### [WORKING DATA]
"""

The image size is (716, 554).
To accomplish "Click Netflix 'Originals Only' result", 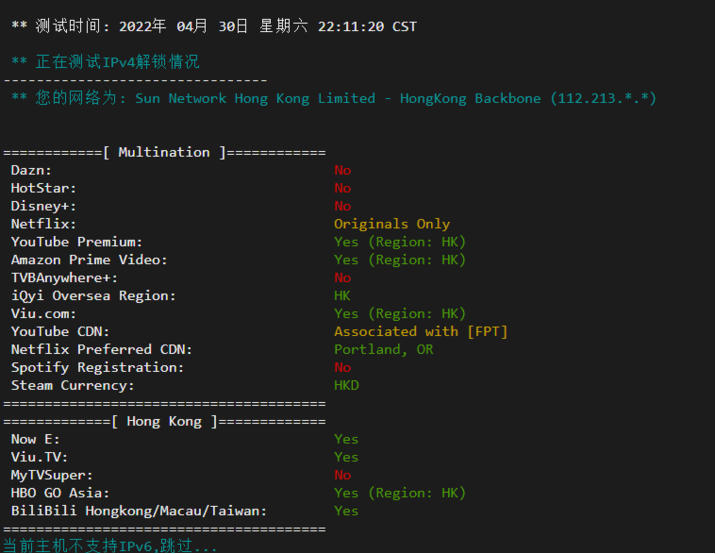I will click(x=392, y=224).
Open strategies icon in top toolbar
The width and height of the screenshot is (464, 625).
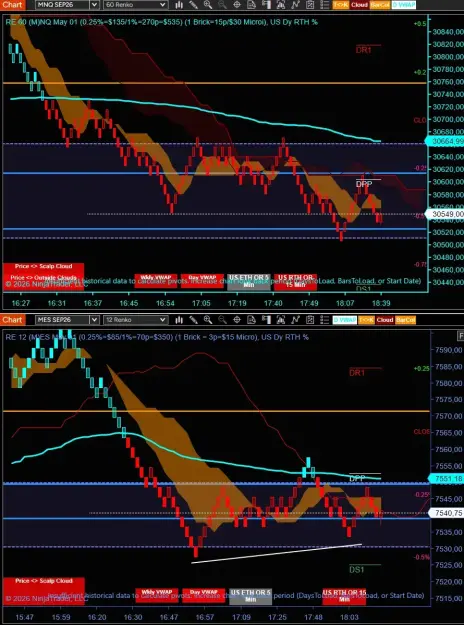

"""
"""

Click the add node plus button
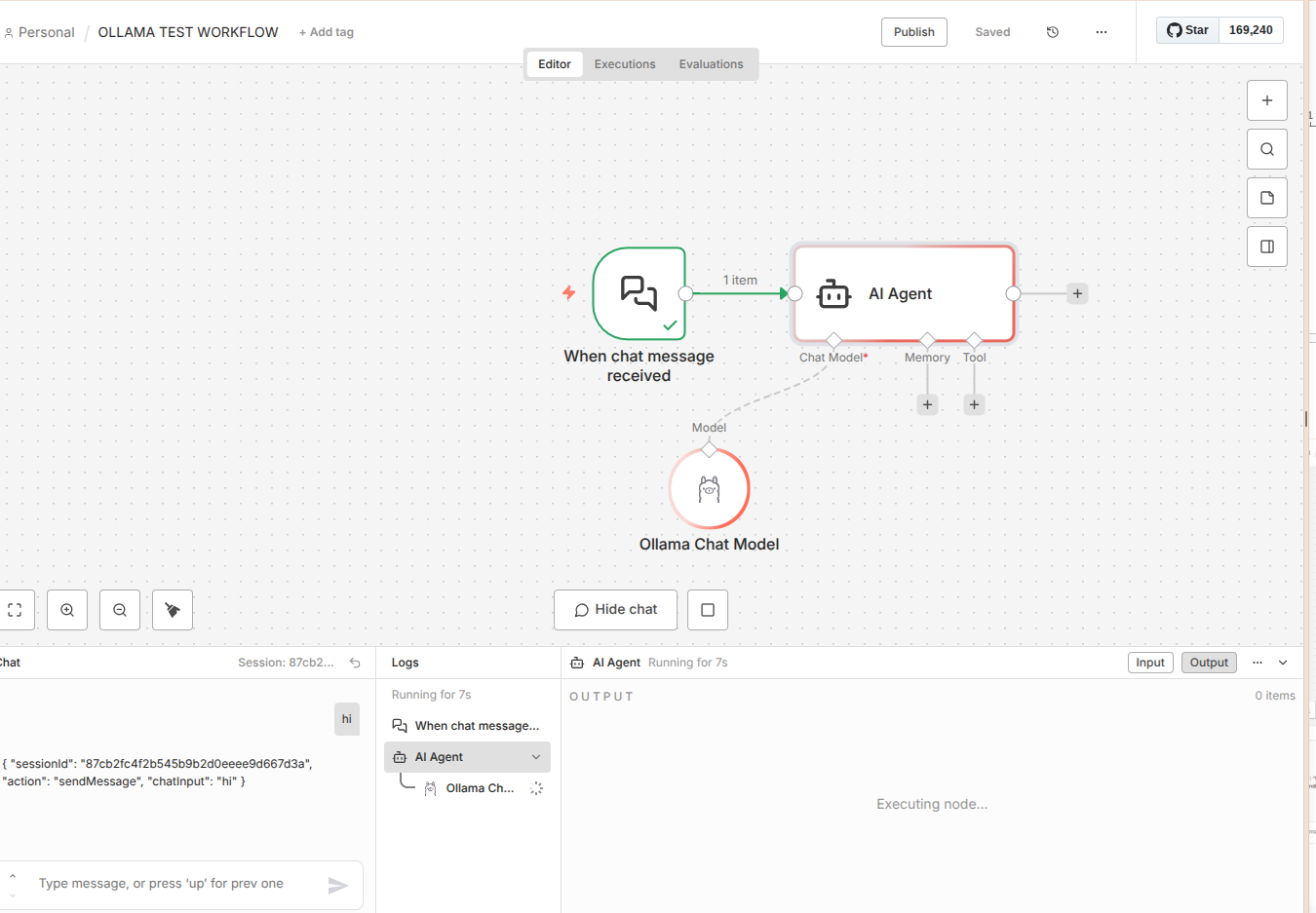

"""
"""

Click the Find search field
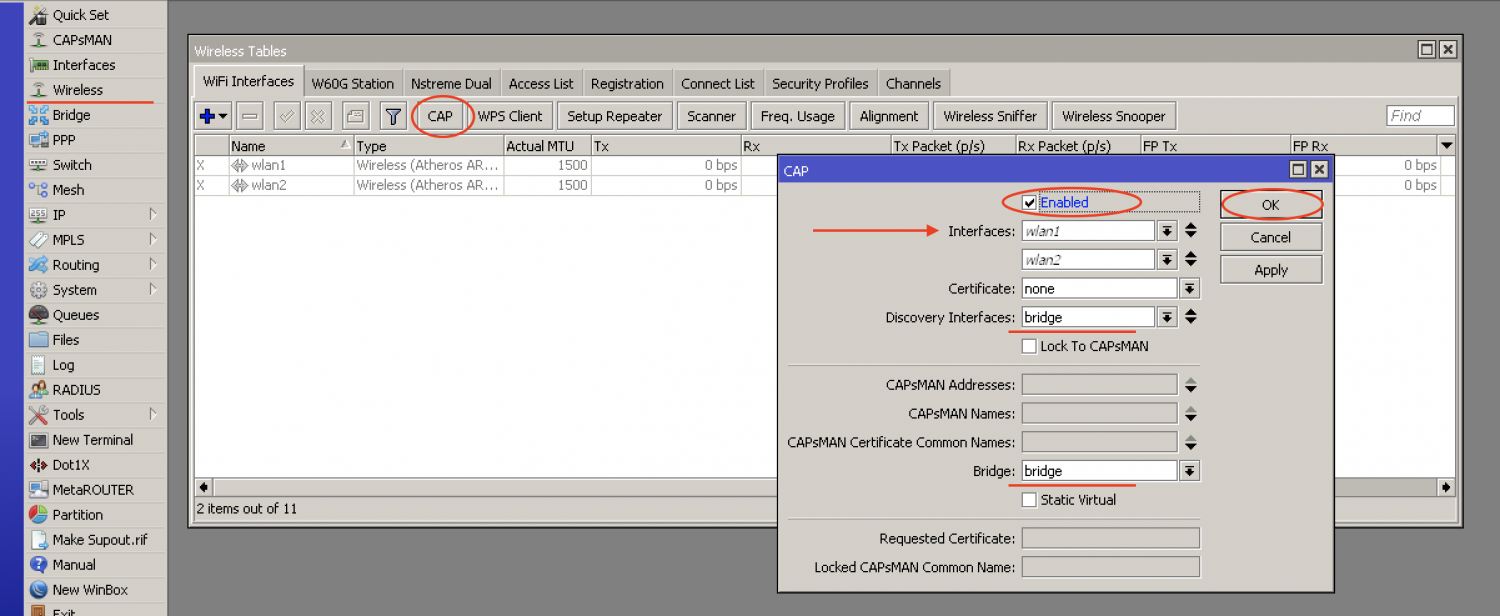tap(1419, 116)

"""

### [TASK TO CARRY OUT]
Switch "strategies" to "settings" in the rows starting at the line that has "Open strategies icon in top toolbar" and ending after the line that has "The width and". Leave everything else unchanged and return only those lines.

### [SOLUTION]
Open settings icon in top toolbar
The width and height of the screenshot is (464, 625).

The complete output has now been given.